KETENTUAN TUGAS:
1. Tentukan apakah setiap pernyataan berikut sesuai dengan teks bacaan, lalu jawab ya atau tidak disertai kutipan kata-kata penentunya dari teks. (a) Aksi terorisme hampir di seluruh dunia selalu diidentikkan dengan kaum Muslimin. (b) Kelompok separatisme Papua dilabeli sebagai kelompok teroris. (c) Kaum intelektual bisa melakukan kajian ilmiah terhadap ajaran Islam.
2. Jawab pertanyaan berikut berdasarkan teks bacaan.
(a) Label apa yang dikenakan pada kelompok separatisme Papua?
(b) Isu radikalisme disebut berkembang menjadi apa?
(c) Siapa yang bisa melakukan kajian ilmiah terhadap ajaran Islam?
3. Ketik ulang bagian teks bacaan mulai dari "Dan mengapa hampir" sampai "melindungi umat manusia?", termasuk kedua bagian itu.

TEKS BACAAN:
┌──
Dan mengapa hampir di
seluruh dunia aksi terorisme selalu diidentikkan dengan kaum Muslimin,
sementara bila aksi kekerasan bahkan penembakkan yang dilakukan oleh non-Muslim
seperti warga kulit putih hanya dikatakan sebagai aksi ‘pria bersenjata'? Atau
mengapa kelompok separatisme Papua sampai hari ini tidak ditempatkan sebagai
kelompok teroris meski sudah membunuh banyak warga dan aparat, tapi hanya
dilabeli sebagai 'kelompok bersenjata'?
Begitupula apakah isu radikalisme yang berkembang
menjadi fobia Islam itu menguntungkan ataukah merugikan kaum Muslimin, dan
tidak bertentangan dengan ajaran Islam? Kaum intelektual bisa melakukan
kajian ilmiah terhadap ajaran Islam secara komprehensif. Termasuk mengkaji
apakah syariat Islam dan khilafah itu mengancam kemanusiaan atau justru
melindungi umat manusia?
└──
BARIS DATA:
┌──
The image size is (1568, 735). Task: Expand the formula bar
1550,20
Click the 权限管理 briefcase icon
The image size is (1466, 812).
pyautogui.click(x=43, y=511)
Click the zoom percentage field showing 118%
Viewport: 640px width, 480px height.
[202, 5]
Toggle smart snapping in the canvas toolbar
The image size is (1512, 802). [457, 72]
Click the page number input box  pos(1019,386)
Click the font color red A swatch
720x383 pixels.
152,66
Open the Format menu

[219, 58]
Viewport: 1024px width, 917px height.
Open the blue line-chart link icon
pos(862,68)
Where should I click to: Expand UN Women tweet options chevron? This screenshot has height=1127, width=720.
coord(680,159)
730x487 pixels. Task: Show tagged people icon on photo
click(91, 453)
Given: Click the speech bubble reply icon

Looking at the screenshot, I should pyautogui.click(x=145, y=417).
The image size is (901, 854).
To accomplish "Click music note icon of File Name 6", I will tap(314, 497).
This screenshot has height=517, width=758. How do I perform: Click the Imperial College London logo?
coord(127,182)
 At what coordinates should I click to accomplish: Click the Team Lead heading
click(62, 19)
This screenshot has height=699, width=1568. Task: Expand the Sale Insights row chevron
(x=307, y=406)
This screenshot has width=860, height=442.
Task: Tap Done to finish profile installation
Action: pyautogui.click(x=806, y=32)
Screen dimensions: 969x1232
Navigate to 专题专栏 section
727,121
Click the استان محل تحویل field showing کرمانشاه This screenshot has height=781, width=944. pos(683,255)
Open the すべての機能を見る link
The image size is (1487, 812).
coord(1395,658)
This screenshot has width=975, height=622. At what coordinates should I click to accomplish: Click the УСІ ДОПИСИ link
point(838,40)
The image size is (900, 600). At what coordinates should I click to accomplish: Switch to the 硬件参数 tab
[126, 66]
└──
JAWABAN SOAL:
1.
(a) Ya: "hampir di seluruh dunia aksi terorisme selalu diidentikkan dengan kaum Muslimin"
(b) Tidak: "tidak ditempatkan sebagai kelompok teroris meski sudah membunuh banyak warga dan aparat, tapi hanya dilabeli sebagai 'kelompok bersenjata'"
(c) Ya: "Kaum intelektual bisa melakukan kajian ilmiah terhadap ajaran Islam secara komprehensif"

2.
(a) 'Kelompok bersenjata'
(b) Fobia Islam
(c) Kaum intelektual

3.
Dan mengapa hampir di
seluruh dunia aksi terorisme selalu diidentikkan dengan kaum Muslimin,
sementara bila aksi kekerasan bahkan penembakkan yang dilakukan oleh non-Muslim
seperti warga kulit putih hanya dikatakan sebagai aksi ‘pria bersenjata'? Atau
mengapa kelompok separatisme Papua sampai hari ini tidak ditempatkan sebagai
kelompok teroris meski sudah membunuh banyak warga dan aparat, tapi hanya
dilabeli sebagai 'kelompok bersenjata'?
Begitupula apakah isu radikalisme yang berkembang
menjadi fobia Islam itu menguntungkan ataukah merugikan kaum Muslimin, dan
tidak bertentangan dengan ajaran Islam? Kaum intelektual bisa melakukan
kajian ilmiah terhadap ajaran Islam secara komprehensif. Termasuk mengkaji
apakah syariat Islam dan khilafah itu mengancam kemanusiaan atau justru
melindungi umat manusia?